## [Task directions]
Which lines of the listing below contain the word "agent"? Report each of them in full.

## [Supplied material]

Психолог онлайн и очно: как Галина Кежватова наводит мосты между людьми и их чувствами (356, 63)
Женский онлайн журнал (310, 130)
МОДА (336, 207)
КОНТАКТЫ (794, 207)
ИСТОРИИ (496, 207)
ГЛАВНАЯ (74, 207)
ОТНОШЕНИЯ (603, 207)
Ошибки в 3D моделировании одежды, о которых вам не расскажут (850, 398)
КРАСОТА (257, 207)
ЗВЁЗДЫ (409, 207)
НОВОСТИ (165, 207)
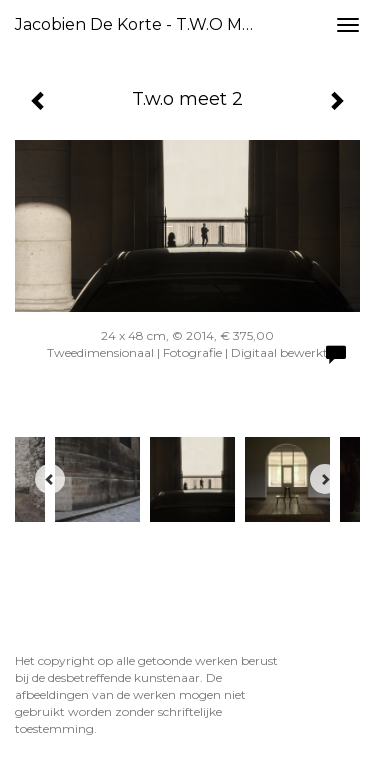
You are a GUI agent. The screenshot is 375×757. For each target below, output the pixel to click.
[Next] (325, 479)
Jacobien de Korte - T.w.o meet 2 (143, 24)
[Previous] (50, 479)
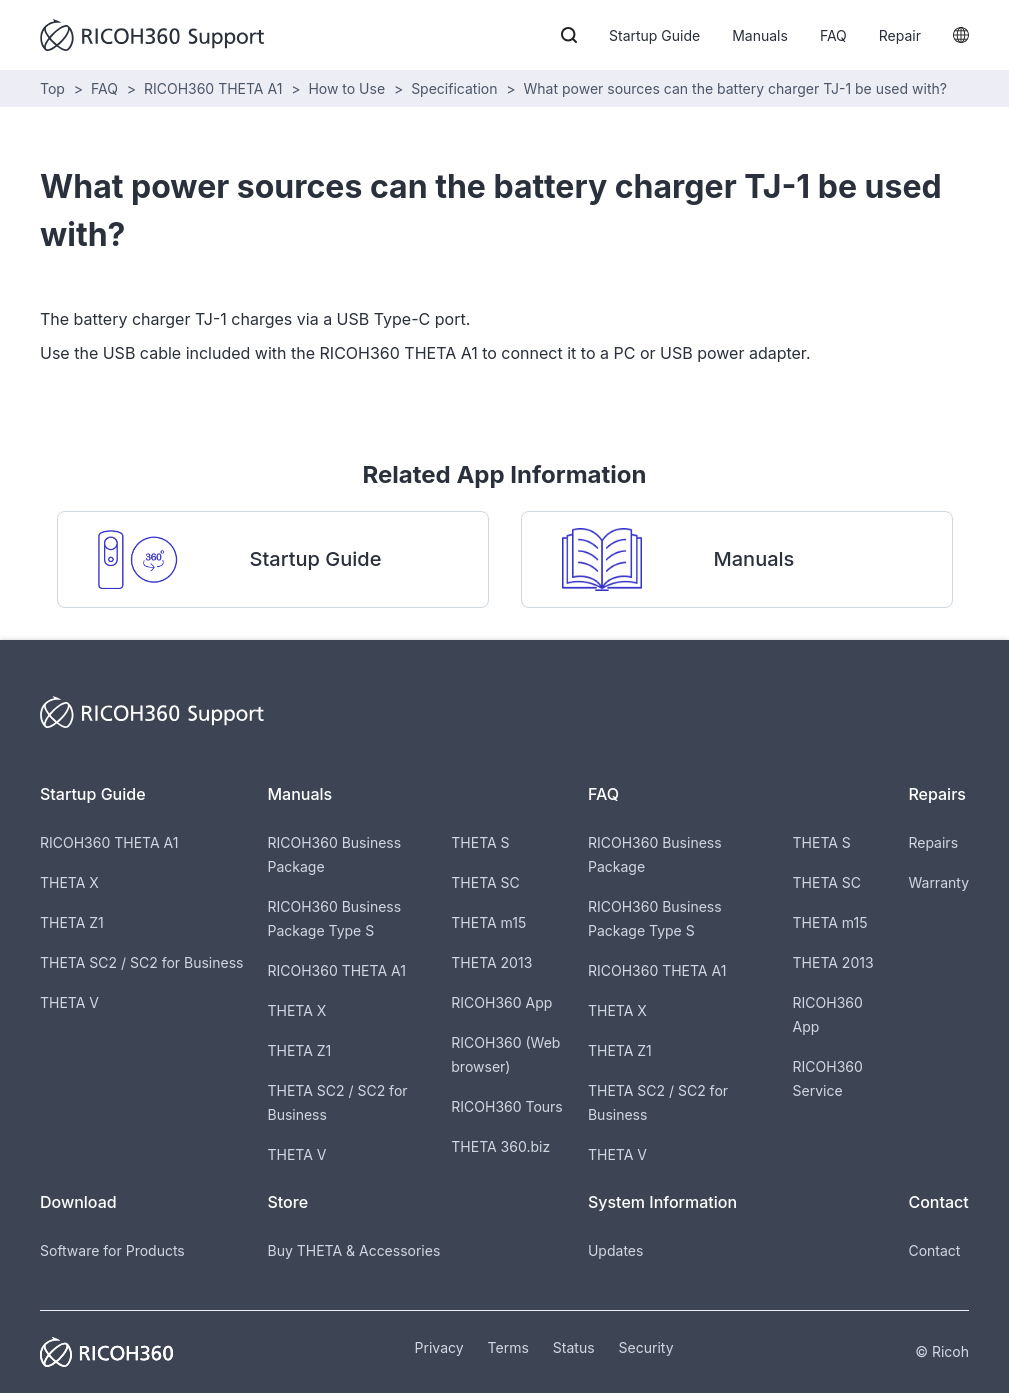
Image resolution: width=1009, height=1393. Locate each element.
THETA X (69, 882)
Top (52, 88)
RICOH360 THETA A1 (213, 88)
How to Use (346, 88)
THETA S (480, 842)
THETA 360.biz (500, 1146)
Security (646, 1347)
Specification (454, 88)
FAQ (833, 35)
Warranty (938, 882)
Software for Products (112, 1250)
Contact (934, 1250)
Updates (615, 1250)
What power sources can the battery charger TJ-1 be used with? (735, 88)
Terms (508, 1347)
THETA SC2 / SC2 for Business (141, 962)
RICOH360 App (501, 1002)
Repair (900, 35)
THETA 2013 (491, 962)
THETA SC (485, 882)
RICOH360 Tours (506, 1106)
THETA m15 (488, 922)
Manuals (760, 35)
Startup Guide (654, 35)
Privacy (439, 1347)
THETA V (69, 1002)
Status (574, 1347)
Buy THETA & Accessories (353, 1250)
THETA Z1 (72, 922)
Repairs (933, 842)
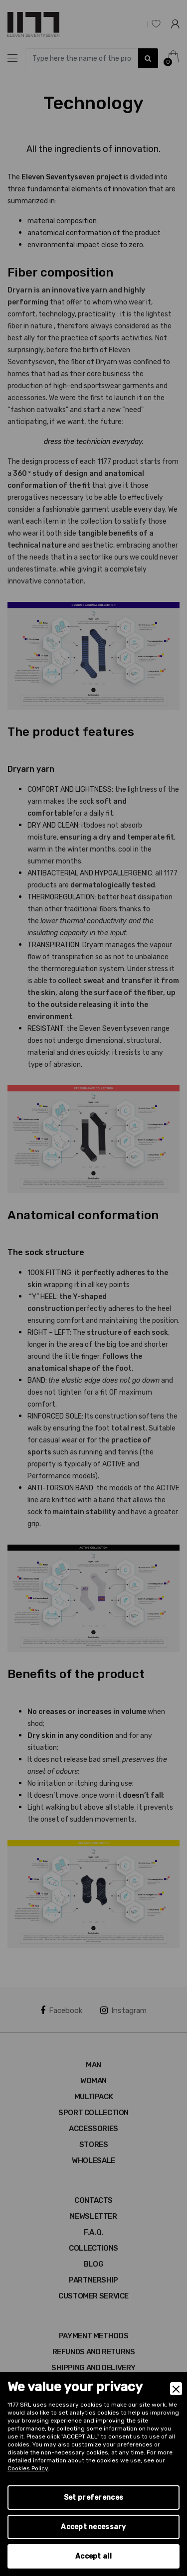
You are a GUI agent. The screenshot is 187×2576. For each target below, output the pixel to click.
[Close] (176, 2388)
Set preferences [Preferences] (93, 2497)
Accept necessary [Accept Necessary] (93, 2527)
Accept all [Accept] (93, 2556)
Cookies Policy (27, 2468)
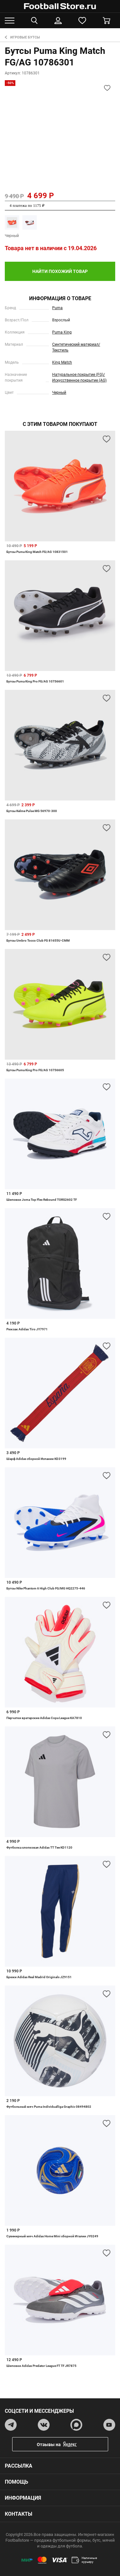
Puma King (62, 332)
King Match (62, 362)
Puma (57, 308)
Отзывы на (65, 2444)
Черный (59, 392)
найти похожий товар (60, 271)
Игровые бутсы (22, 37)
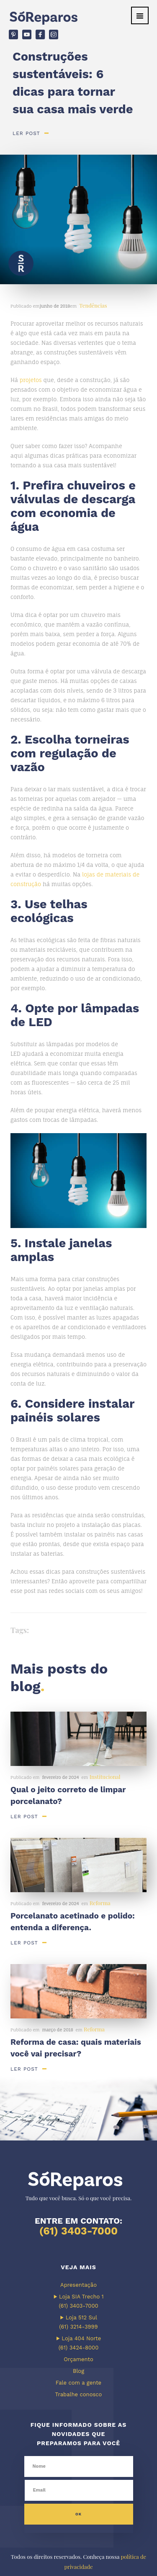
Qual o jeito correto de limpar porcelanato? (68, 1795)
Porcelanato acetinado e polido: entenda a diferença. (72, 1921)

## [Completed exercise]
You are a GUI agent. The screenshot is 375×757. For each target below, output the pixel to click.
You are a GUI agent. The screenshot is 187×2576. For each target below, output the pixel to click.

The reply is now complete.